Entries from a dataset:
— start —

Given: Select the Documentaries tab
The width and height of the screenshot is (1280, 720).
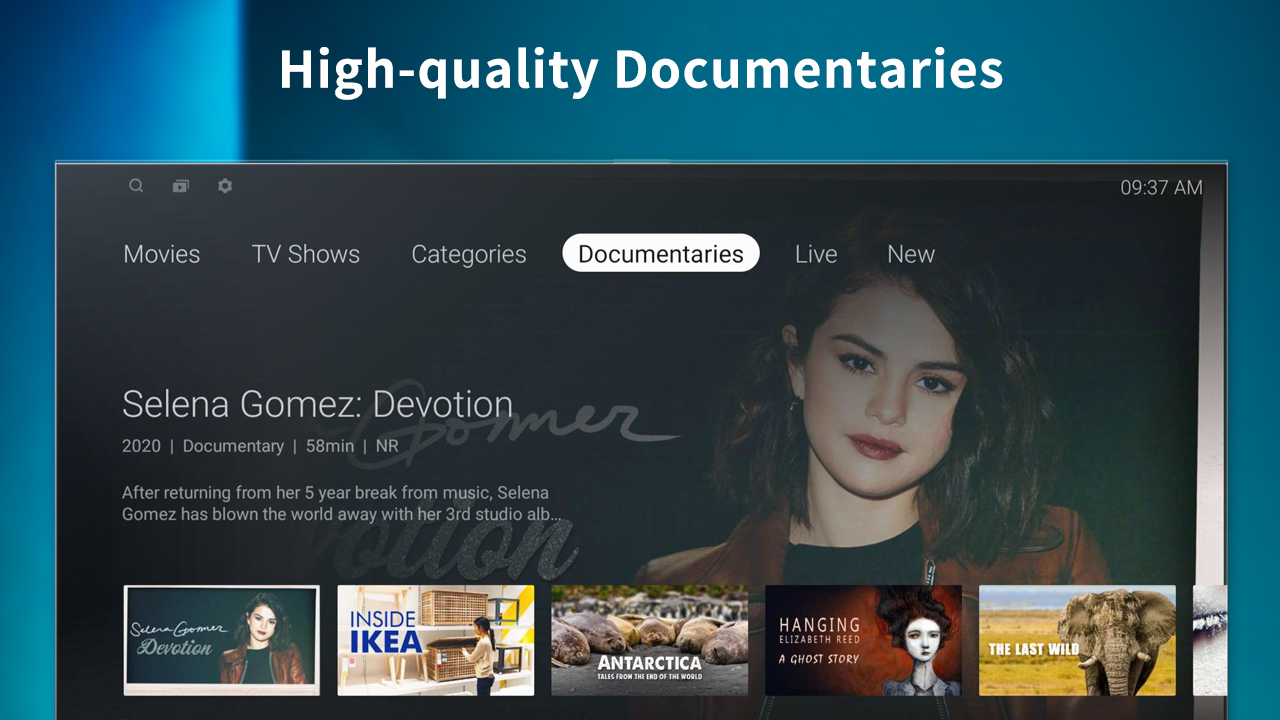Looking at the screenshot, I should pyautogui.click(x=660, y=253).
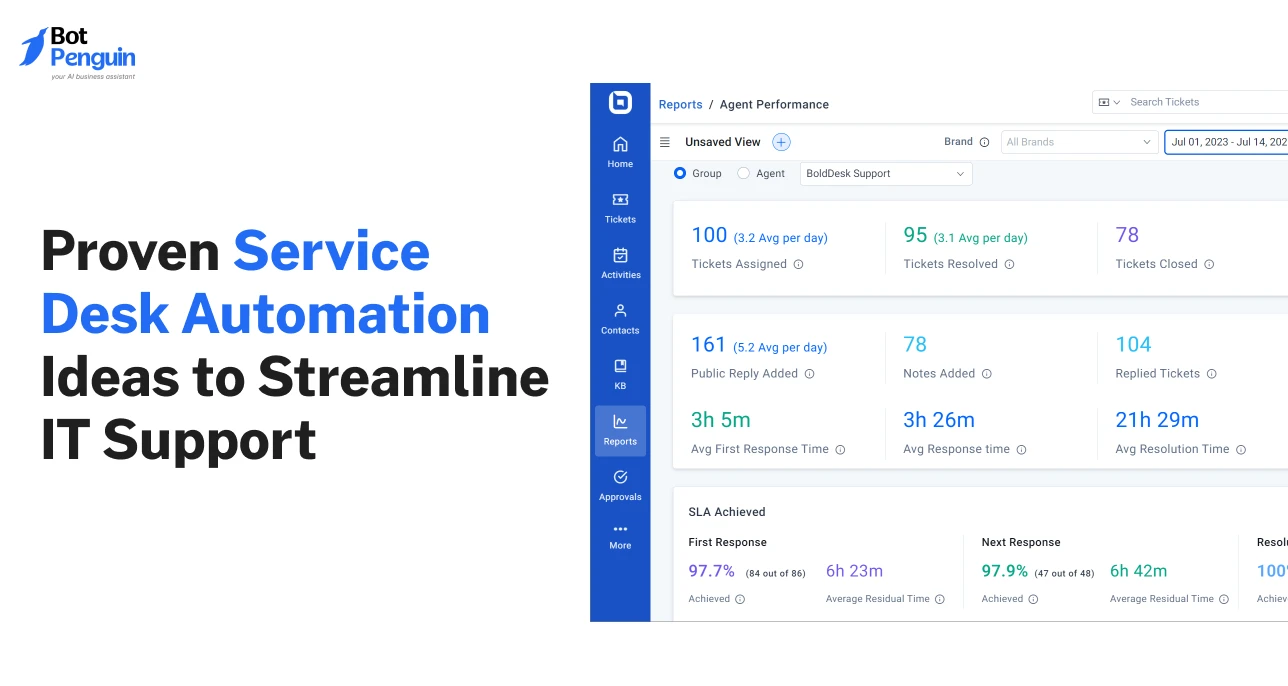
Task: Click the hamburger menu beside Unsaved View
Action: click(664, 141)
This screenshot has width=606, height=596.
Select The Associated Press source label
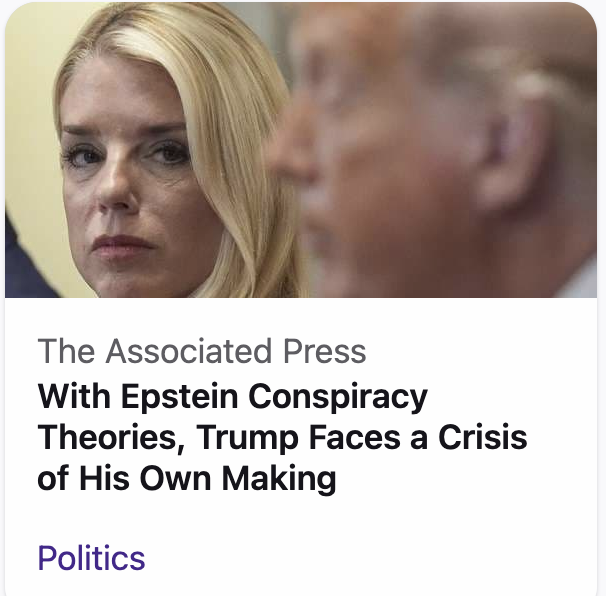click(x=201, y=351)
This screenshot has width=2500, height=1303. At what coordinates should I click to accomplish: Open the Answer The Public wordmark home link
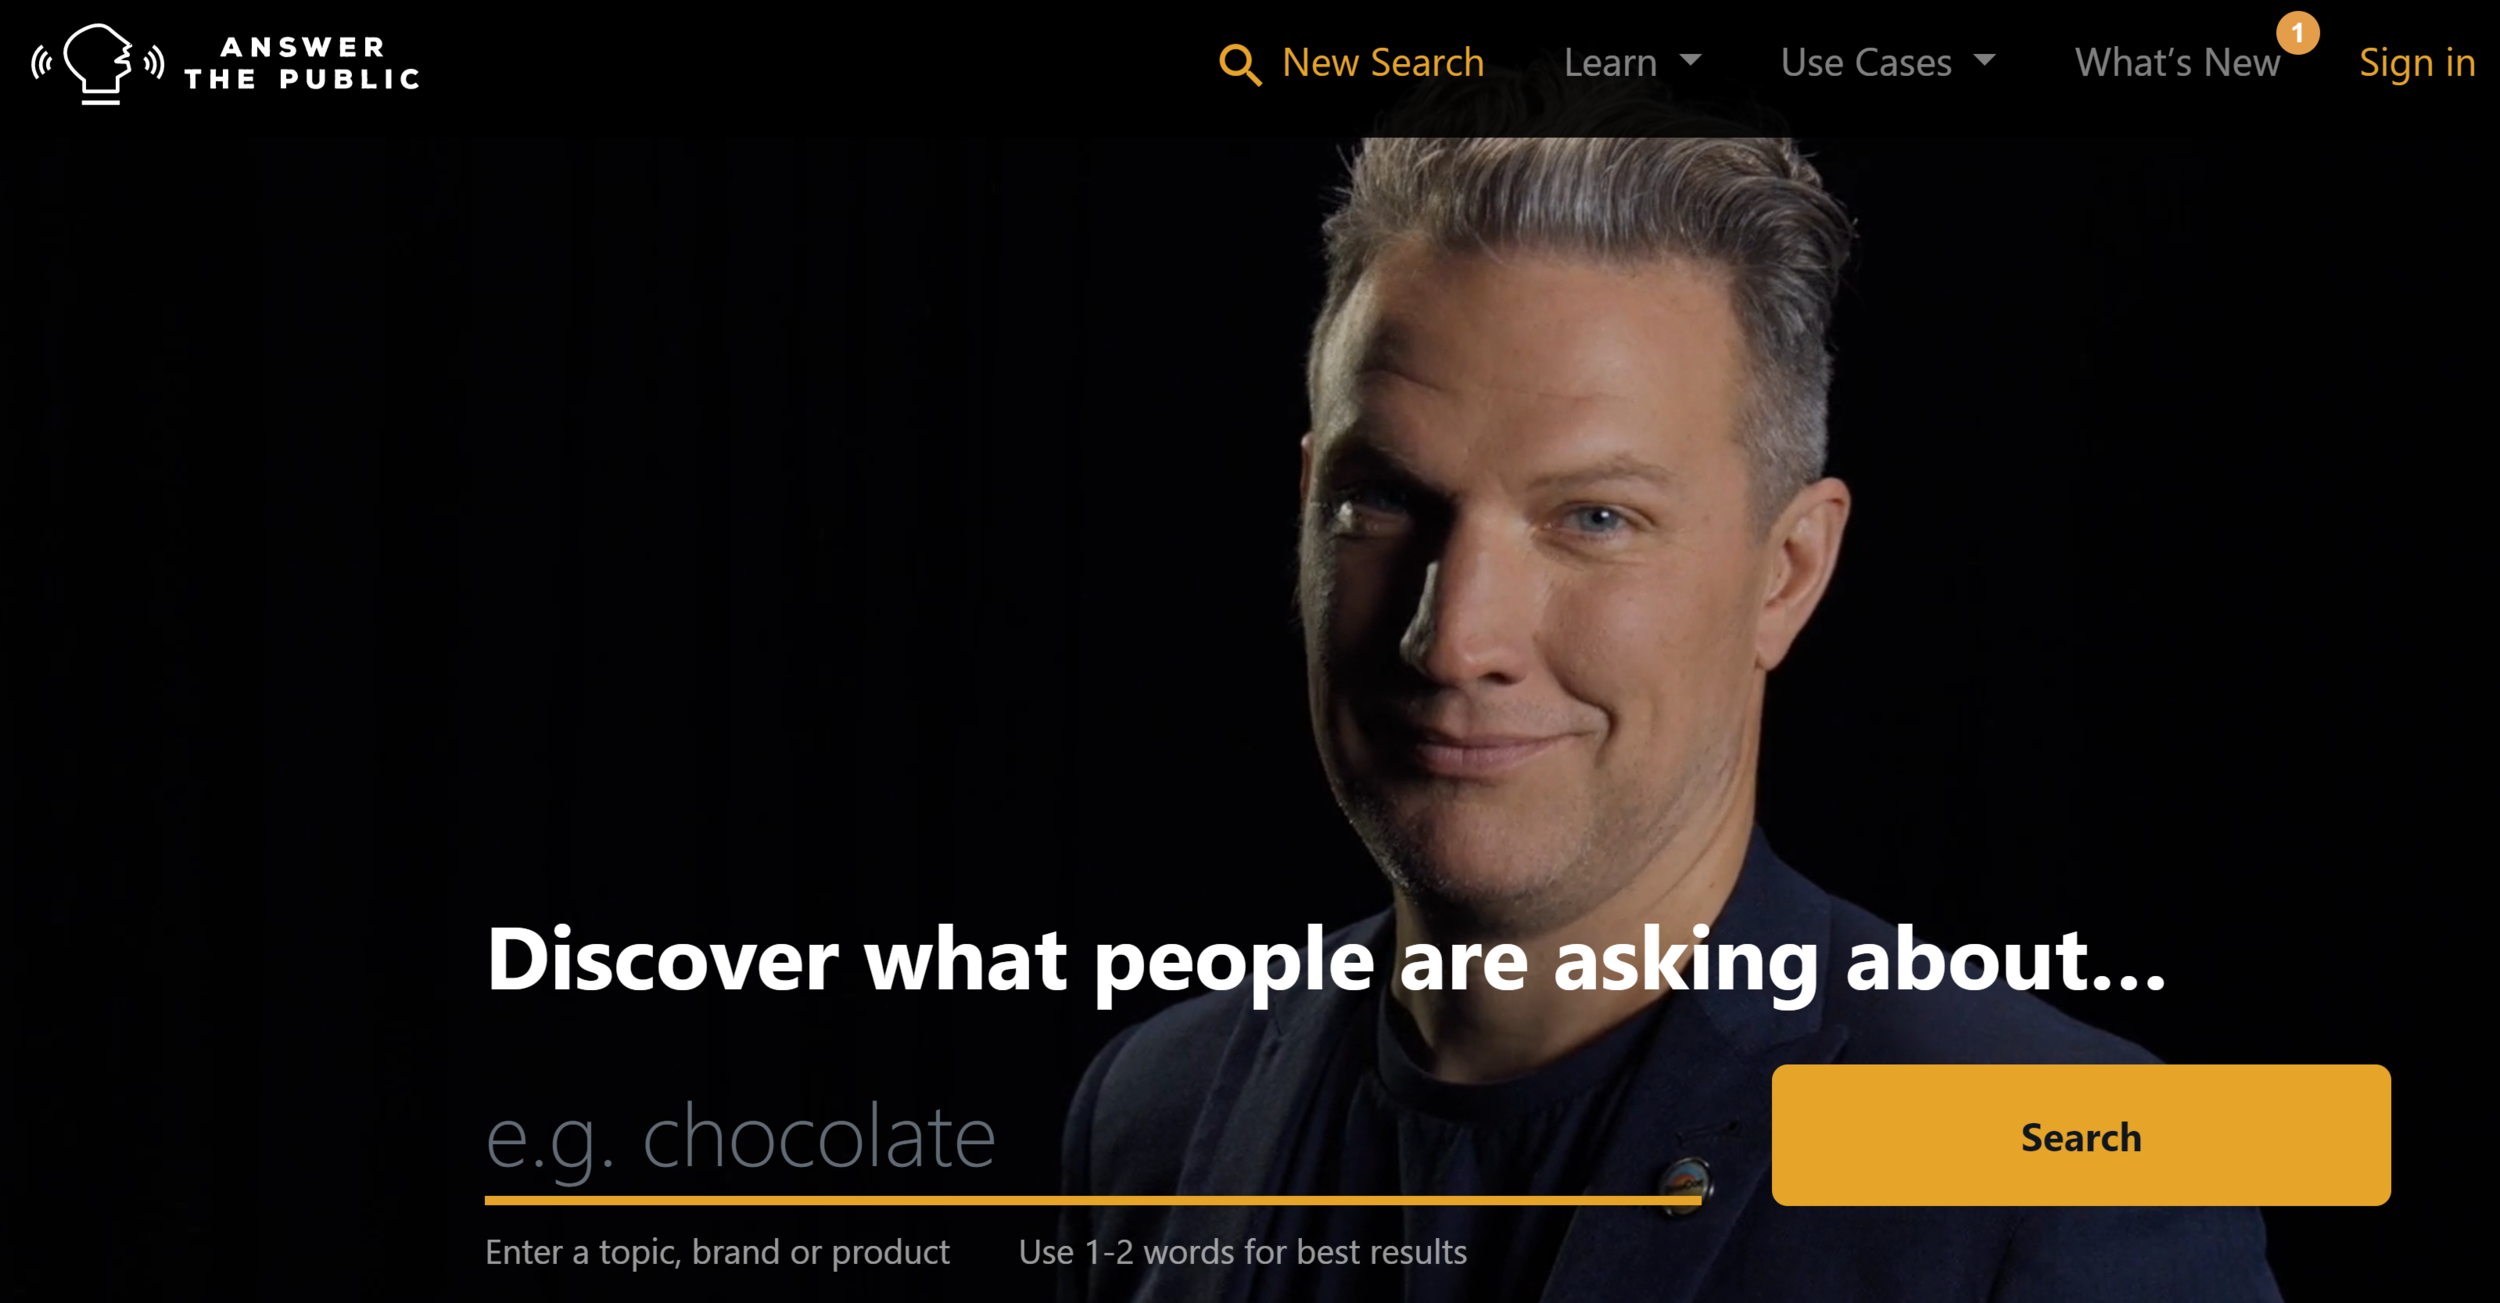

— end —

▸ Exercise requirements: Print every line of the material above word for word, leaving out the pictures.

▸ Solution to this task:
Given: Select the Documentaries tab
The width and height of the screenshot is (1280, 720).
Looking at the screenshot, I should pyautogui.click(x=660, y=253).
Task: Click the hamburger menu beside Unsaved View
Action: click(664, 141)
This screenshot has width=606, height=596.
Select The Associated Press source label
click(x=201, y=351)
This screenshot has width=2500, height=1303. At what coordinates should I click to accomplish: Open the Answer The Public wordmark home link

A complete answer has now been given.